> [Problem statement]:
Could you show all lines in the entries below that contain the string "Task"?

> [Data to examine]:

○ ○ ○ ○ ○

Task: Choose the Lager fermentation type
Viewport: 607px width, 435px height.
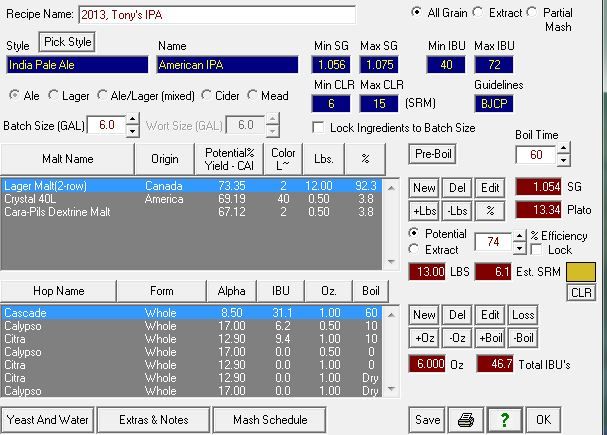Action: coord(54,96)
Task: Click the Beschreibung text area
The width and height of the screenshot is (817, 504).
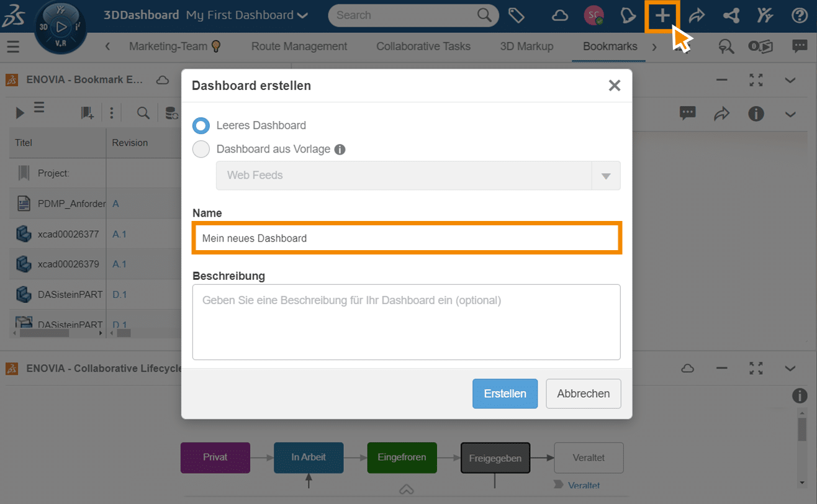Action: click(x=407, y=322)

○ ○ ○ ○ ○

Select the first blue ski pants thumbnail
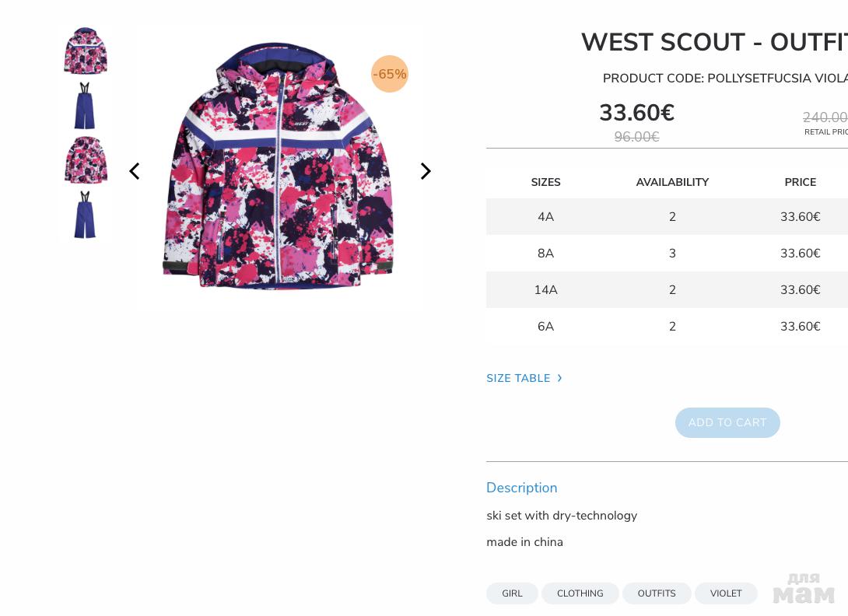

○ ○ ○ ○ ○

> [Response to this exercise]:
Task: Choose the Lager fermentation type
Task: Click the Beschreibung text area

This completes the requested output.